Tuesday, March 24, 2020

Colorado abolishes its death penalty

Colorado abolished its seldom-used death penalty, joining a growing number of states that have eschewed capital punishment as a deterrent to the most serious crimes, reported The New York Times.
Gov. Jared S. Polis, a Democrat, signed the repeal into law after it had reached his desk from the state legislature. It had passed the Senate in January and the House in February after several failed attempts to end capital punishment in the state.
Colorado had executed just one person since reinstating the death penalty in the mid-1970s: Gary Davis, who had been convicted of the rape and murder of Virginia May, was given a lethal injection in 1997.
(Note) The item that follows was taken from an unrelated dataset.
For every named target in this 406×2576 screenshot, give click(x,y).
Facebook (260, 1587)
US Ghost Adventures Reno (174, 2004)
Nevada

On Monday, Mr. Polis also commuted the sentences of three men on death row — Robert Ray, Sir Mario Owens and Nathan Dunlap — to life in prison without the possibility of parole. He said in a statement that he wanted the law to be applied consistently.
 “Commutations are typically granted to reflect evidence of extraordinary change in the offender,” Mr. Polis said, noting that this was not the reason he was commuting the three sentences.
“Rather, the commutations of these despicable and guilty individuals are consistent with the abolition of the death penalty in the state of Colorado,” he said, “and consistent with the recognition that the death penalty cannot be, and never has been, administered equitably in the state of Colorado.”
Colorado joined 21 other states that have repealed the death penalty, according to the advocacy group Equal Justice USA, which had campaigned for the end of capital punishment in the state. The organization mounted similar efforts in New York, New Jersey, Connecticut, Maryland and Illinois, which have all abolished the death penalty.
Shari Silberstein, the group’s executive director, said in a statement that it was a proud moment for Colorado.
 “With Gov. Polis’s signature, the state liberated itself from one of the most glaring failures of the legal system and is charting a new path toward justice,” she said. “Instead of wasting millions of dollars every year, the state can focus on the healing that survivors of violence need while also working toward making families and communities safe by preventing future violence.”
George Brauchler, a Republican district attorney in Colorado, criticized the repeal in a statement on Monday.
“There are a few in Colorado today who will cheer the sparing of the lives of these coldblooded murderers,” he said. “For the rest of Colorado, make no mistake: We will save no money. We are not safer. We are not a better people. And the only lives spared are those who commit the ultimate acts of evil against us.”